Amazon.com Inc. sold more than 175 million products across the globe during its 48-hour Prime Day sales event a few weeks ago — more than Black Friday and Cyber Monday combined. More than 10 million items qualified for next-day delivery. Making that happen depends on robots.
"Speed is the name of the game right now," said Aaron Meyers, senior operations manager at Amazon's four-story fulfillment center in Shakopee, during a recent tour. "The technology allows us to be a lot more safe and efficient, and to get product to our customers much faster."
To meet consumers' growing appetite for e-commerce and fast delivery Amazon is increasingly relying on robotics and advanced technologies such as artificial intelligence, machine learning and computer vision.

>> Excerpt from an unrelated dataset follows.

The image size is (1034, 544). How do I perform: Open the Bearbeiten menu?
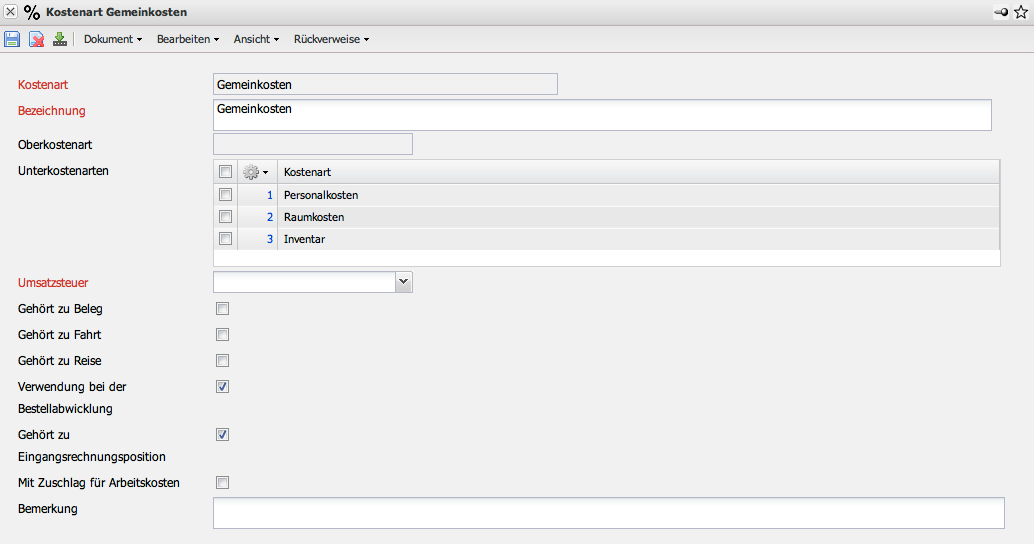pyautogui.click(x=187, y=39)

The warehouse and shipping center, which opened almost exactly three years ago in the southwestern Twin Cities suburb, is one of at least 25 robotic fulfillment centers in the U.S. and more than 50 worldwide. It is central to executing Amazon's same-day shipping strategy in Minnesota and the region.
Robots unload merchandise from trailers, move inventory around warehouses and sort packages to the proper ZIP codes. Worldwide, Amazon has installed more than 200,000 robots, officials said last month at a trade show in Las Vegas.
The aim, said Amazon spokeswoman Brenda Alfred, is to "make mundane, tedious and arduous tasks easier and more efficient, allowing our skilled associates to reallocate their abilities to more sophisticated tasks where the can add the most value."
At the Shakopee facility, robots that look like bright orange mini race cars muscle around tens of thousands of tall shelving units that are lined up as far as the eye can see.
Amazon engineers named the robots Hercules — or H Drive — because they can lift pods holding about 1,250 pounds worth of merchandise.